The Chub

The Chub is a performance short board built to tackle small and weak waves. The fish was thought to be the ultimate combination of paddle power and turning ability but now modern surfing has a new board type that has been refined to claim the title of grovler board. The Chub is our version of that board. Much like a fish the Chub has a foil(placement of volume) that holds its thickness through the majority of the outline. Thanks to our lack of Northwest power this year all California shapers have begun to tinker with volume placement in hopes of maintaining a snappy board without sacrificing glide for mushy sections. Slater decided to take it a step farther by braving a 5’3 in overhead Indo but he’s Slater so that’s another story all together. The point is the new mode is to take your board, scrunch it down and fatten it up. The Chub is the final product of our own desires to still be able to do snaps and throw some buckets on gutless waves.
The Chub’s oval outline gives the board a lot of curvature in the rails. The curve allows the board to scoop from a bottom turn more easily than a parallel railed board (most high-performance short boards) . Think of a bottom turn like scooping out ice cream. If you use a knife(straight with little curvature), the scoop is more drawn out and ends up looking more like a long shaving. Now do the same with a spoon (lots of curve) and you’ll notice the distance it took to displace the same amount of ice cream is much shorter. Now before you stop reading and ditch this article for a pint at Bud’s Ice Cream the important thing to remember is how this affects the boards surf-ability. In small waves we need to be able to perform turns within a shorter distance because the lack of wave face (the height)  keeps us from generating the power we normally produce from our turns.  The curve helps the board come off the bottom sooner so you end up hitting the lip more vertically. This allows you to get more aggressive and perform the same big wave hits on smaller wave faces.
The Chub has low rocker and lots of thickness to get you in and flying through mush sections as fast as you can bottom turn. In a small wave board the last thing you want is to lose your speed between your turns. The extra float will help you maintain that speed while you draw your lines so you can really make the most out of the crumby days summer sticks us with. Where a normal short board fails to perform a vertical snap, the Chub can outrun the section, cutback, and finish with a stylish roundhouse. Rob Machado introduced the biscuit with the tagline “foam is your friend…” and if there’s anyone to take small wave style tips from its Mr. Smoothy himself, no afro required.

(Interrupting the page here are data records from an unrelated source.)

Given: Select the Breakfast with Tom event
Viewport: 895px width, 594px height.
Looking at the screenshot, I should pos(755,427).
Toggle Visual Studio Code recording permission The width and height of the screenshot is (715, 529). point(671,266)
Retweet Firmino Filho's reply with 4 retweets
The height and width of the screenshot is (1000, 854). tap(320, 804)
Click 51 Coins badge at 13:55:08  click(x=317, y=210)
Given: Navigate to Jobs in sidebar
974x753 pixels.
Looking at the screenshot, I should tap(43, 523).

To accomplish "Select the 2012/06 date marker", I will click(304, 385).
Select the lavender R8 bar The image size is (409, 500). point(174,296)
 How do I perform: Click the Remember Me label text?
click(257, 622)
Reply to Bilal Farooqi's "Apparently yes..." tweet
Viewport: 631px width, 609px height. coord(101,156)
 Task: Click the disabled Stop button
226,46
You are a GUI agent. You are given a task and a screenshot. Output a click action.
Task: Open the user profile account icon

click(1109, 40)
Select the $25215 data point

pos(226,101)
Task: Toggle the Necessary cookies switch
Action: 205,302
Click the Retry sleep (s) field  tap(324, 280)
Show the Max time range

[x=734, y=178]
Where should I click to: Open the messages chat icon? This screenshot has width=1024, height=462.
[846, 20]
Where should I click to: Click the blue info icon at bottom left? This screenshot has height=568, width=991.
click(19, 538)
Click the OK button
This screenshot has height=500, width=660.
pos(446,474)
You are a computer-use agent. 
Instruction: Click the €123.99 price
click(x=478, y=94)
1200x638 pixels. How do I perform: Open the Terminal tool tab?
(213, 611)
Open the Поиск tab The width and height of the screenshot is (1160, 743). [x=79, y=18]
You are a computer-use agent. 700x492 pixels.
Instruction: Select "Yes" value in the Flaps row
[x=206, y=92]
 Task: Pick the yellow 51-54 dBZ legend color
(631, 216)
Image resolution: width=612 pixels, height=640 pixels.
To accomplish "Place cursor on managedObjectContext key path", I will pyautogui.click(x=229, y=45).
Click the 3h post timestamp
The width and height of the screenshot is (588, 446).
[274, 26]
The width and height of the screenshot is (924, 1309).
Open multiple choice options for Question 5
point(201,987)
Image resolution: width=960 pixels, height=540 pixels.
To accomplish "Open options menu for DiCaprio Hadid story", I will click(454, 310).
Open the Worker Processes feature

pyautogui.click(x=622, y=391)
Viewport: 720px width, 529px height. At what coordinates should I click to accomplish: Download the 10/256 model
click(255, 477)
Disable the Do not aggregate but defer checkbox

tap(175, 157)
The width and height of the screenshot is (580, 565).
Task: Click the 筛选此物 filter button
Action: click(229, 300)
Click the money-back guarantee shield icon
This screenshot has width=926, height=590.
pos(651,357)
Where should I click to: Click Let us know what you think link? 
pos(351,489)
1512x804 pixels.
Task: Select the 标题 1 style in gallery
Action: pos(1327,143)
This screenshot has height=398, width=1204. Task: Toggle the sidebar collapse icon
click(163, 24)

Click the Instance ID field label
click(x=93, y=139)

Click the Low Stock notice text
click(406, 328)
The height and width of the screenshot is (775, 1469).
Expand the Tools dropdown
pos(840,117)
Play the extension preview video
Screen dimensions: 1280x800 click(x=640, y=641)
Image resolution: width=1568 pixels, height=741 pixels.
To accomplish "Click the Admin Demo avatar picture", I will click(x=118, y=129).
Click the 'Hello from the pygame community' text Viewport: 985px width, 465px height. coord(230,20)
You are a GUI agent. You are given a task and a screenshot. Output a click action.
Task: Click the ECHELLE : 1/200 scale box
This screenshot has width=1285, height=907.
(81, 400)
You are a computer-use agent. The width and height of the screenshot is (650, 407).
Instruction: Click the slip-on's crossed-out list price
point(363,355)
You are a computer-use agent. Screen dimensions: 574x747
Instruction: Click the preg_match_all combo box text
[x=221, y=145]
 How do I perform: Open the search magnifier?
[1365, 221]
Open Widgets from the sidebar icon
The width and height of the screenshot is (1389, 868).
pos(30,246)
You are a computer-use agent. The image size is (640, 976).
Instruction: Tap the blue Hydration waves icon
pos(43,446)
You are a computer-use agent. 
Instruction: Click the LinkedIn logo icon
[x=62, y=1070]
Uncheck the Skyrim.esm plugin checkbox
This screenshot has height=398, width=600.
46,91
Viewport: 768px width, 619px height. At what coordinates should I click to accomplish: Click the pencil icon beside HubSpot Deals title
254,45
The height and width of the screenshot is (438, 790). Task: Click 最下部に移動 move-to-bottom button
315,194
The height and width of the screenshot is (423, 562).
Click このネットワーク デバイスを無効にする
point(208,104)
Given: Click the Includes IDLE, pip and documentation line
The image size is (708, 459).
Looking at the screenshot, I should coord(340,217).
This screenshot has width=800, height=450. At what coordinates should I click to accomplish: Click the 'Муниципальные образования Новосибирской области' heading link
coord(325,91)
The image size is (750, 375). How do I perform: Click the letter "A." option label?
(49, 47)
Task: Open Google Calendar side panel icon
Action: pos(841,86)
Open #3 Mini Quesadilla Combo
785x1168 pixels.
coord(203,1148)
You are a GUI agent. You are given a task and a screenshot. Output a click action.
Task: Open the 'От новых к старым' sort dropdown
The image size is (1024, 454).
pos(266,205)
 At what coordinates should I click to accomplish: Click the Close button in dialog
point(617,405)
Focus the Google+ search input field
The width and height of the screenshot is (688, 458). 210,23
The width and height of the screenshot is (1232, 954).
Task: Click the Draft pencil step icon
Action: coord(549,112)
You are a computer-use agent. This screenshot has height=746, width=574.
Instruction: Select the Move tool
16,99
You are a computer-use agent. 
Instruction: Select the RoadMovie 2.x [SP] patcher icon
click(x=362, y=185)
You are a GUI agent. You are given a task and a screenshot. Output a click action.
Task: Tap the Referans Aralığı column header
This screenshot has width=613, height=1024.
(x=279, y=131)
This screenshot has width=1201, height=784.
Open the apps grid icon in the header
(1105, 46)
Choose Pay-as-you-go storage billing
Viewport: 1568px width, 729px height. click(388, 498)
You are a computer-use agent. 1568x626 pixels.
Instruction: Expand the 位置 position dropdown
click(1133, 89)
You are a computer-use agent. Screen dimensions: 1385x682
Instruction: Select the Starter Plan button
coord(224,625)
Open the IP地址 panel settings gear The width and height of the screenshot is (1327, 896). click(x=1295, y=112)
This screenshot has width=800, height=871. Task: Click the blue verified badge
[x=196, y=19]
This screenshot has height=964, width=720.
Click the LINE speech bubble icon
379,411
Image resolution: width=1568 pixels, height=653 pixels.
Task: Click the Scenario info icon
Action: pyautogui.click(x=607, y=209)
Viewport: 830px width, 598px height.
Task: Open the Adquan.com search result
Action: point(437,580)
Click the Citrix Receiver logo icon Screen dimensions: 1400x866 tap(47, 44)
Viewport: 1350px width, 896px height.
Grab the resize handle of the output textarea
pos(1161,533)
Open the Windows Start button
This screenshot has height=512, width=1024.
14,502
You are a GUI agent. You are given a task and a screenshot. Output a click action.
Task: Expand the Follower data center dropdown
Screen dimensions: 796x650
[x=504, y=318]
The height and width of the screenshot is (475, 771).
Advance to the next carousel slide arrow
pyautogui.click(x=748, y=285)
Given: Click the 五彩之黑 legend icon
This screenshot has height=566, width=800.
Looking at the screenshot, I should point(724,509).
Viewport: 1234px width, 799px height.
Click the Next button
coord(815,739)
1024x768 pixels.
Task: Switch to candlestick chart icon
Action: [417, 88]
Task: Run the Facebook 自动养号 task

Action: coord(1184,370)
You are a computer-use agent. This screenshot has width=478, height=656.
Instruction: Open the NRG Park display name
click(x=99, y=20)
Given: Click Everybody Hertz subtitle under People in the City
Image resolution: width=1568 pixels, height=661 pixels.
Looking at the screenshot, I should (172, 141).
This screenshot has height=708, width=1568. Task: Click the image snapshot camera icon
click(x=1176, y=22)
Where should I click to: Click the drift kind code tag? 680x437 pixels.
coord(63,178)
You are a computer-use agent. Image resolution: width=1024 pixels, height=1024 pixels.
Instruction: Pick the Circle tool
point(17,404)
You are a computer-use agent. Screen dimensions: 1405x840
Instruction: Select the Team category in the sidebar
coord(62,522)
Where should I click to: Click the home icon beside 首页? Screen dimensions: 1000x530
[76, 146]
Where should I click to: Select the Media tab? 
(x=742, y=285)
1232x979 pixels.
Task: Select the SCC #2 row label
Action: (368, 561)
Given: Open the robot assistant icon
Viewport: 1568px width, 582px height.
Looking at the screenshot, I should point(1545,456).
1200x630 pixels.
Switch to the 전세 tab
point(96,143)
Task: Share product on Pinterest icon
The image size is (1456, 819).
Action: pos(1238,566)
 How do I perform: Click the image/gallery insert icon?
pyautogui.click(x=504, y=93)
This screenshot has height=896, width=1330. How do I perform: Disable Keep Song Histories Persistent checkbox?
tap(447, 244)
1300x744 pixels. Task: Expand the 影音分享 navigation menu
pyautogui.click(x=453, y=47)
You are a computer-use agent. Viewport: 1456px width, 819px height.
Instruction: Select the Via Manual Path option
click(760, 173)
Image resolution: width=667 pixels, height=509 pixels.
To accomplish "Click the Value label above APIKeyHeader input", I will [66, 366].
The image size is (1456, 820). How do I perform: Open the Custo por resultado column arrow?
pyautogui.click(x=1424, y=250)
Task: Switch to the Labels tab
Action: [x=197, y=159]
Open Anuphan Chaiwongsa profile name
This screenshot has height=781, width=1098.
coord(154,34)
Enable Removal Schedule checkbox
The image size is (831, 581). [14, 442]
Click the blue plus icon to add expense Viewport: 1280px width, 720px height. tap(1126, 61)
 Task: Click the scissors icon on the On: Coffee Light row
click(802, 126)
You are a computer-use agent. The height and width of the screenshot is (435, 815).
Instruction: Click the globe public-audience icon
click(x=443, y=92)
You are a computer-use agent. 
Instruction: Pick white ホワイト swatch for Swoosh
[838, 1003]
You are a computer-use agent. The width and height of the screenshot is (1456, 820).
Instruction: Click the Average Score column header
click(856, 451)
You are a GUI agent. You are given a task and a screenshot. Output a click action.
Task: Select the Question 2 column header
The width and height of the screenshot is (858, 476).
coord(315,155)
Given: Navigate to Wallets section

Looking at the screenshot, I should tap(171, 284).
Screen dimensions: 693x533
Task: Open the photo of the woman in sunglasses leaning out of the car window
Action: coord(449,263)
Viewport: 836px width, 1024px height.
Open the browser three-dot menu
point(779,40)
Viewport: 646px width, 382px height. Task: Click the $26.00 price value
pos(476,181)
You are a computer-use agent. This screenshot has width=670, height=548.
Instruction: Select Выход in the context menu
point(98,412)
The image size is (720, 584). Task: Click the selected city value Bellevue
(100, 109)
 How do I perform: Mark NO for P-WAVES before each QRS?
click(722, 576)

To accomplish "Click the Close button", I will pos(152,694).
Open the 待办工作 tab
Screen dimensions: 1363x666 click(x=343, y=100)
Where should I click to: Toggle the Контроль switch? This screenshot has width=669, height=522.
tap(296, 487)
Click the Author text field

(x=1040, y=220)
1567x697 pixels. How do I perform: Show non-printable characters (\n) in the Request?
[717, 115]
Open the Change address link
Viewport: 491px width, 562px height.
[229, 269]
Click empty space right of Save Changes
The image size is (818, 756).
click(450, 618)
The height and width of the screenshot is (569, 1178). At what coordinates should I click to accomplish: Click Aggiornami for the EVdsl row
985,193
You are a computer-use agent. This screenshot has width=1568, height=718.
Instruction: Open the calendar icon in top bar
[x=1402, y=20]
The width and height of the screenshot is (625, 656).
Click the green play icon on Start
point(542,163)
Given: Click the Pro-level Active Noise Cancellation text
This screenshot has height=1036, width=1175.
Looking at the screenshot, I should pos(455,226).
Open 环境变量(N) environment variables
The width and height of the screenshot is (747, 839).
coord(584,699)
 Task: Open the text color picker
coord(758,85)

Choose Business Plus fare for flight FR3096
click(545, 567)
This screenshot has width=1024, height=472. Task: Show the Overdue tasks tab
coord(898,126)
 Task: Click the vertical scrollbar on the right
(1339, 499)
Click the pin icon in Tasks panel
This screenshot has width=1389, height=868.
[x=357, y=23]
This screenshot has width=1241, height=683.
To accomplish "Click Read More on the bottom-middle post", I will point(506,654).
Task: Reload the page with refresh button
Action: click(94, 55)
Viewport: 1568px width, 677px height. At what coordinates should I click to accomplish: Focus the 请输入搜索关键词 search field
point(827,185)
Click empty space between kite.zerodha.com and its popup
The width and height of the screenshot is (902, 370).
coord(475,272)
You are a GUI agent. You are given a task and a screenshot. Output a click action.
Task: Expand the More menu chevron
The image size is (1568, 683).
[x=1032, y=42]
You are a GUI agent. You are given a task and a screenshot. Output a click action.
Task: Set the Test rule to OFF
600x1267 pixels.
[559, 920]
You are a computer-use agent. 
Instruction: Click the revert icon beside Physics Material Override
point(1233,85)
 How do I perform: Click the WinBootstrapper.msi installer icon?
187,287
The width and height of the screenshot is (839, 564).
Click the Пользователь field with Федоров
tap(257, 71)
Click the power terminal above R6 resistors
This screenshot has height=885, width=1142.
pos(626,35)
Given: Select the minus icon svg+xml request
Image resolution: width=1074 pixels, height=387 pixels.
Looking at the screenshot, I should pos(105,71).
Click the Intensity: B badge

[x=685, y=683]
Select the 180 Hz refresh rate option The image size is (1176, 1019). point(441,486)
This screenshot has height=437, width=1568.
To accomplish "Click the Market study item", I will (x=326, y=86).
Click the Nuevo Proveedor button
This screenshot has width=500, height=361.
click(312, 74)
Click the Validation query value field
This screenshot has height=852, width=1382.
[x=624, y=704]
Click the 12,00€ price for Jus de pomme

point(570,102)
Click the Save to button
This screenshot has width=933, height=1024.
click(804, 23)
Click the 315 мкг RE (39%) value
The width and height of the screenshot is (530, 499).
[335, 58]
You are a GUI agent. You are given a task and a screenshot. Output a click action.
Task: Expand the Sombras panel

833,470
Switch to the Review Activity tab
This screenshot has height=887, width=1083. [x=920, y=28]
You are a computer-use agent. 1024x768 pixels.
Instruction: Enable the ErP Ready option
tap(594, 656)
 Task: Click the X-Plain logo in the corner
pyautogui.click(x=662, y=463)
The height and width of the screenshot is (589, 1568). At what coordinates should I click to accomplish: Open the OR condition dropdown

The Chub comes standard as a 5-fin option surfboard so you can adjust the turning as you feel required for the waves of the day. You can play with the fins however you like, be it thruster, quad, twin or our personal favorite at the shop the MR-TX. The MR-TX setup is a twin fin setup with a tiny trailer fin to help reduce slide on turns. This setup allows the board to skate up and down the wave smoothly while still maintaining all the traction on the bottom turns. The result is a very snappy board with tons of drive to plow through the most racy of avalanching sections which is why the Chub comes standard with this set up, but don’t let that stop you from getting creative with your own fins.
Sizing of this board is crucial because of all the volume. You’ll know you’re riding it too large when it takes you more than 5 seconds to be able to change direction or that its too short if one foot is on the nose while the other is on the tail. Treat the order like a fish, you don’t want to go too big or you’ll lose the turning abilities, don’t go too short either or you’ll lose out on the glide in weak surf. Try 4-6 inches shorter than your typical board, we have many demos available at our shops ranging from 5’2, 5’7. 5’10, 6’1 and possibly more to come. We encourage you to try them to better suit your surfing needs.